Zgodnie z projektem, jeżeli postępowania wszczęte przed wejściem nowelizacji w życie nie są prowadzone przez skład określony w noweli, postępowania wszczyna się na nowo.
Projekt przewiduje też wykreślenie przepisu stanowiącego, że siedziba TK znajduje się w Warszawie.
PiS: chcemy przeciąć paraliż
Szef klubu PiS Ryszard Terlecki powiedział, że zmiany w ustawie o TK mogą być przyjęte jeszcze przed Bożym Narodzeniem. - Chcielibyśmy przeciąć sytuację, w której ważna instytucja państwa jest sparaliżowana i w ogniu sporów politycznych - powiedział.
Premier Beata Szydło oceniła, że projekt ustawy o Trybunale Konstytucyjnym może załagodzić i wyjaśnić sytuację, doprowadzić do tego, żeby zostało wprowadzone konstruktywne rozwiązanie, jest także testem na wiarygodność opozycji.
- Będziemy rozmawiać nie tylko o TK, bo czas wreszcie uspokoić sytuację i znaleźć rozwiązanie, które pozwoli wyjść z tego pata politycznego, jest projekt ustawy (o TK - red.), który może tę sytuację załagodzić, wyjaśnić i może doprowadzić wreszcie do tego, żeby zostało wprowadzone konstruktywne rozwiązanie - przekonywała szefowa rządu.

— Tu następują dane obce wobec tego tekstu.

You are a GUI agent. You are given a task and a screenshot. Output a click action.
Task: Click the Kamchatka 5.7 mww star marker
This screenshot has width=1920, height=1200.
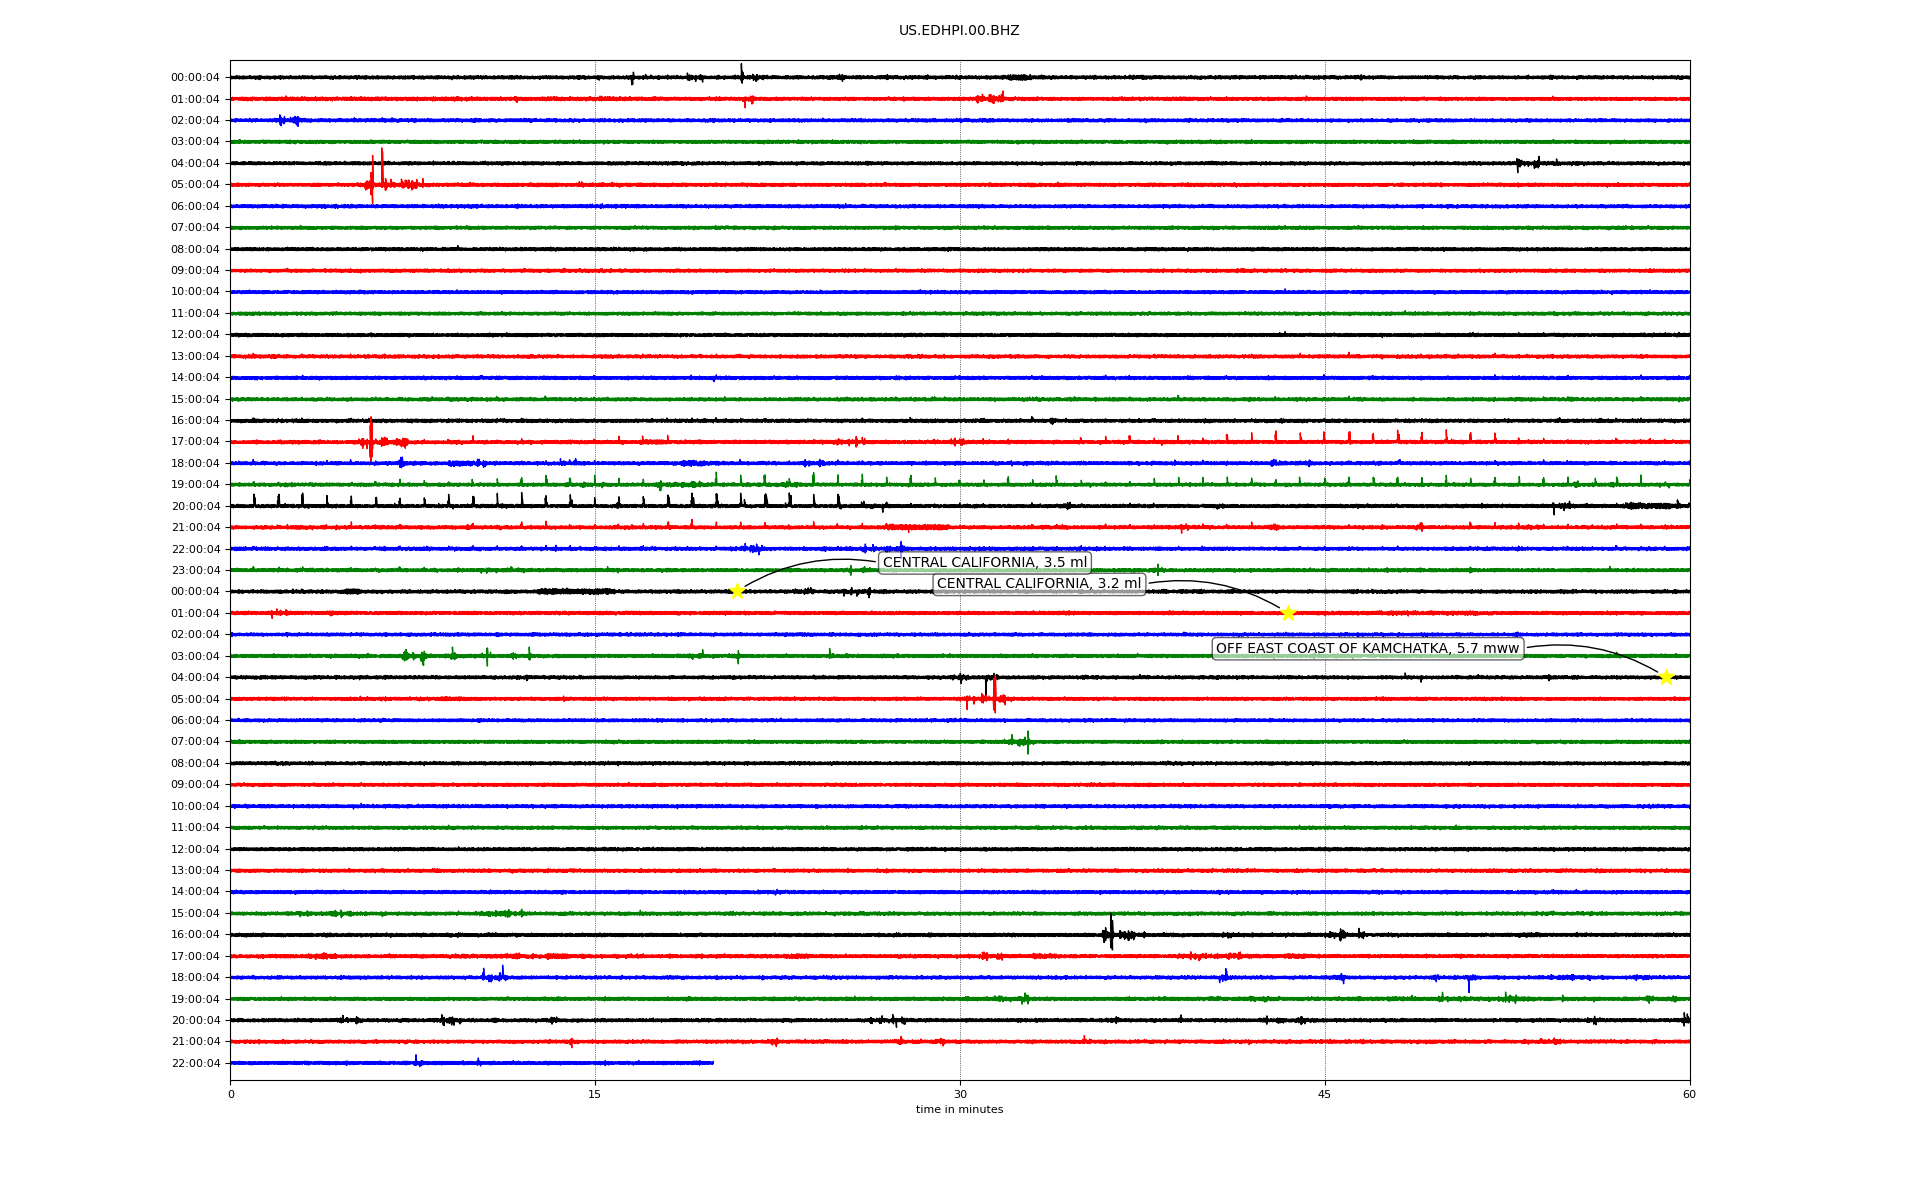coord(1666,677)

Szef sejmowej komisji sprawiedliwości i praw człowieka Stanisław Piotrowicz (PiS), który jest jednocześnie sprawozdawcą projektu, powiedział, że projekt podwyższa "standardy orzekania w Trybunale Konstytucyjnym, w trosce o demokratyczne państwo prawne, w trosce o prawa obywateli".
- Zrozumiałe jest, że silniejszą legitymizację ma orzeczenie (TK - red.) wydane w bardziej liczebnym składzie, zdecydowaną przewagą głosów, niż np. przez trzech sędziów - komentował projekt.
Sparaliżuje pracę Trybunału?
Według szefa klubu PO Sławomira Neumanna ustawa według projektu PiS sparaliżuje Trybunał. Poseł zwrócił też uwagę na pośpiech w procedowaniu: w nocy (z wtorku na środę) pojawiła się informacja, że projekt nowelizacji ustawy o TK wpłynął do Sejmu, a rano na posiedzeniu Konwentu Seniorów jest wprowadzany do porządku obrad.
Paweł Kukiz (ruch Kukiz'15) uważa, że to zaproponowane przez jego klub zmiany w konstytucji, dotyczące TK, dają szanse na zakończenie sporu wokół Trybunału. Jak dodał, pozostałe partie nie chcą rozmawiać o tych pomysłach, ponieważ są zainteresowane przeciąganiem kryzysu. Kukiz'15 zaproponował wybór sędziów TK kwalifikowaną większością 2/3 głosów, zwiększenie składu TK z 15 do 18 członków oraz badanie zgodności ustawy o TK z konstytucją przez Sąd Najwyższy.
Oprócz projektu ustawy o TK, posłowie zajmą się dziś także m.in. poselskim projektem zmian w ustawie o służbie publicznej.
Czekając na publikację
Trybunał orzekł wówczas niekonstytucyjność jej zapisów o możliwości ponownego wyboru trzech nowych sędziów TK w miejsce tych wybranych przez Sejm poprzedniej kadencji oraz o tym, że osoba wybrana na sędziego TK składa w ciągu 30 dni ślubowanie wobec prezydenta RP.
Zakwestionowano także przepisy mówiące o tym, że ślubowanie zaczyna kadencję sędziego, a także te dotyczące wygaszenia kadencji obecnego prezesa i wiceprezesa TK oraz o możliwości dwukrotnego powołania na prezesa TK.